Thursday, Jan 27, 2011
DUBAI (Zawya Dow Jones)--A Zain spokesman said Thursday he could "reconfirm" comments made by Mobile Telecommunications Co. Saudi Arabia (7030.SA), or Zain Saudi's top executive to an Arabic language TV channel a day earlier that he isn't in talks to buy out the telco's Kuwaiti parent's stake.
"The news is not true," Zain Saudi Chief Executive Officer Saad Al Barrak told CNBC Arabia news channel Wednesday in response to a media report that he was seeking to buy out the stake held by Kuwait's Mobile Telecommunications Co. (ZAIN.KW), better known as Zain.
Zain Saudi is 25%-owned by Zain, according to Zawya.com.
"We in Zain Saudi always talk to investments funds on what is called investment roadshow to encourage people to invest in the company in general. We also always talk to banks to refinance the company," Al Barrak said in the interview.
Emirates Telecommunications Co., or Etisalat, in late September offered to buy a 46% in Zain in a deal worth $11.7 billion, making it potentially one of the biggest corporate transactions of recent times in the Middle East and fueling Etisalat's regional expansion strategy.

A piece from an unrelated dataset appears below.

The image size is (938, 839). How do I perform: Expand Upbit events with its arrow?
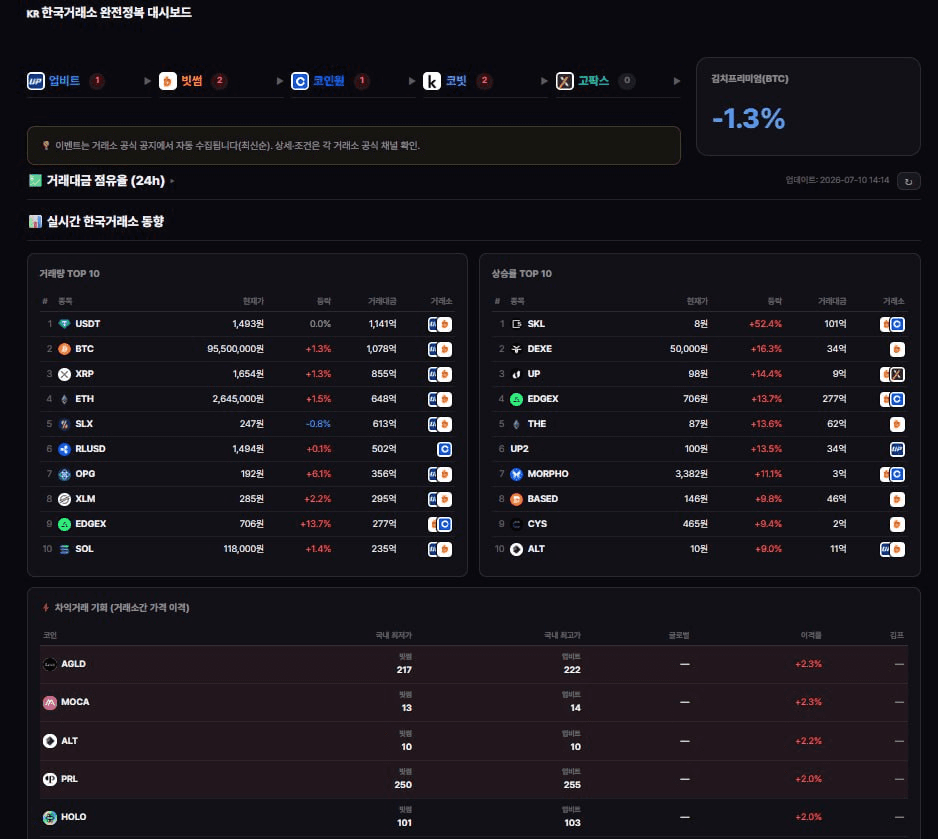147,81
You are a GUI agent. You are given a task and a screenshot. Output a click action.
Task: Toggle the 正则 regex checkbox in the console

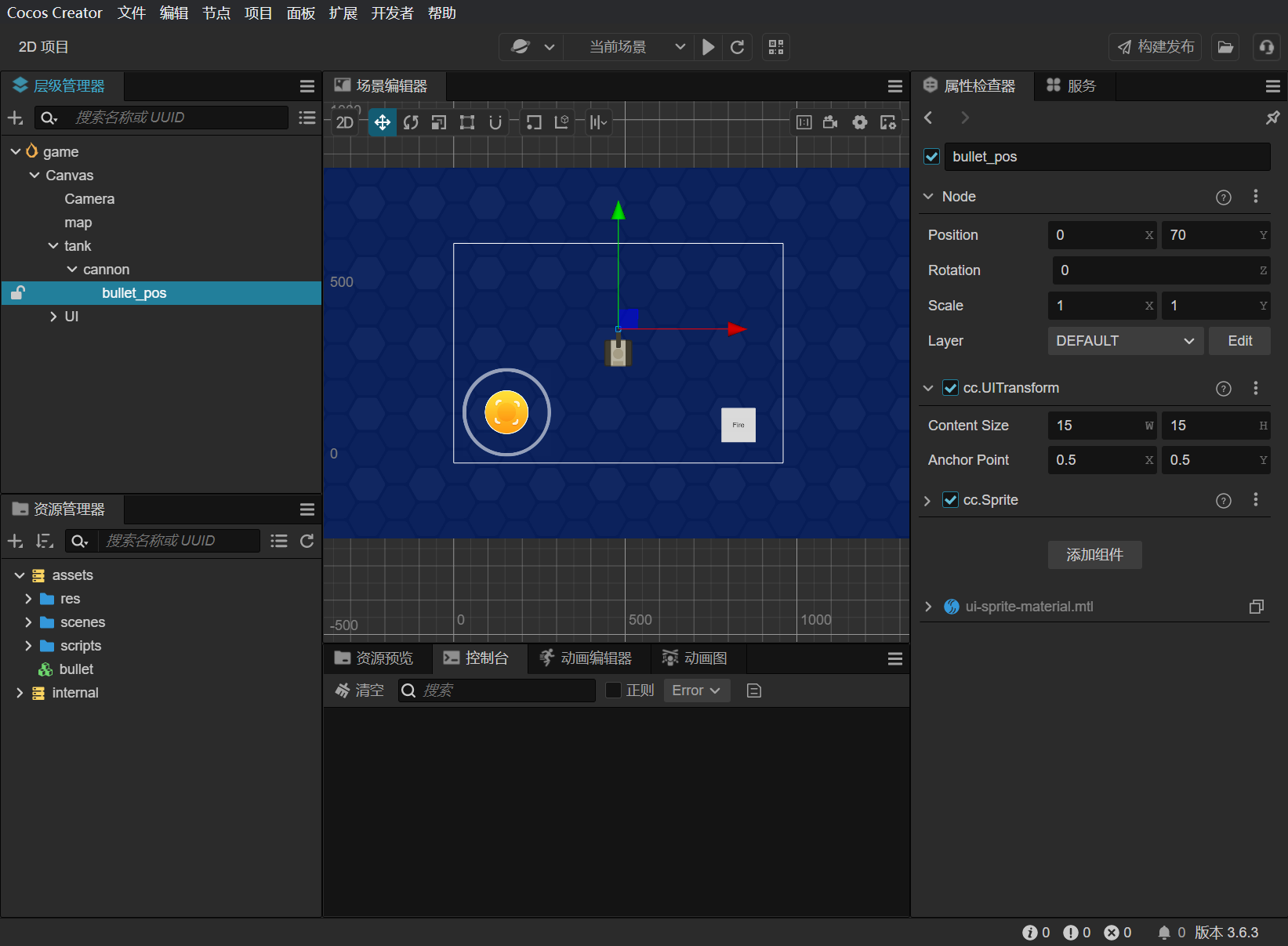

A sticking point for the deal has been the fact that Zain and Etisalat both operate in the Saudi market. Etisalat said in November that its proposal was subject to several conditions, including the disposal of Zain's entire stake in its Zain Saudi unit. Etisalat operates Etihad Etisalat, or Mobily in Saudi Arabia.
Bahrain Telecommunications Co., or Batelco, and South Africa's MTN previously showed interest in buying a 25% stake in Zain Saudi.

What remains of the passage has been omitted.